__What you have to do__:
Every line of the material that includes the word "label" is to be shown.

__Data records__:
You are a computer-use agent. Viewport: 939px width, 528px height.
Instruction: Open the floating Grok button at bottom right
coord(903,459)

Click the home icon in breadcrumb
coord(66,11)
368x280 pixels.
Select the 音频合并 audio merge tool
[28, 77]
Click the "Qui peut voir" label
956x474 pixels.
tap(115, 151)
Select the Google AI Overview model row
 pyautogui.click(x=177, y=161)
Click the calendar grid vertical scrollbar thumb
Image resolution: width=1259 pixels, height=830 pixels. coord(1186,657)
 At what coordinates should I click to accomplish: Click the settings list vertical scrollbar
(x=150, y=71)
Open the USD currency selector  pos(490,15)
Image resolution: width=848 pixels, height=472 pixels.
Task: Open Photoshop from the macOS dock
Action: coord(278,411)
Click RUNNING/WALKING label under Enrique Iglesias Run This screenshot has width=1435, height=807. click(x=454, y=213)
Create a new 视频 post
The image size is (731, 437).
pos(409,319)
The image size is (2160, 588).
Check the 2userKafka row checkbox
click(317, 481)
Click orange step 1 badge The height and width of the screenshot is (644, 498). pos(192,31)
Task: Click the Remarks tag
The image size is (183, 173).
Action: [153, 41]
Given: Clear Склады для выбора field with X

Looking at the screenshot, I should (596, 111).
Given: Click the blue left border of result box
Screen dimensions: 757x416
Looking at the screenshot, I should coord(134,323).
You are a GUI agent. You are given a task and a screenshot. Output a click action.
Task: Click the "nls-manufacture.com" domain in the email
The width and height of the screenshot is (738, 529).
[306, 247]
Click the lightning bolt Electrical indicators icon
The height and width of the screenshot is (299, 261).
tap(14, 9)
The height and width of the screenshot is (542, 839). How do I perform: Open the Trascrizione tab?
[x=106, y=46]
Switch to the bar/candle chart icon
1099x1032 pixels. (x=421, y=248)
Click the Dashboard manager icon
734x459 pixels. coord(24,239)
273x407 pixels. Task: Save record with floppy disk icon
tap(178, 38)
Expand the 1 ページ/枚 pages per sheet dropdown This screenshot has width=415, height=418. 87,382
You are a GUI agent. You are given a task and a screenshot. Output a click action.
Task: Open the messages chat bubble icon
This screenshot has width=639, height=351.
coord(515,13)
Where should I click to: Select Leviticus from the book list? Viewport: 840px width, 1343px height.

__Output__:
Click the "Qui peut voir" label
Click RUNNING/WALKING label under Enrique Iglesias Run This screenshot has width=1435, height=807. click(x=454, y=213)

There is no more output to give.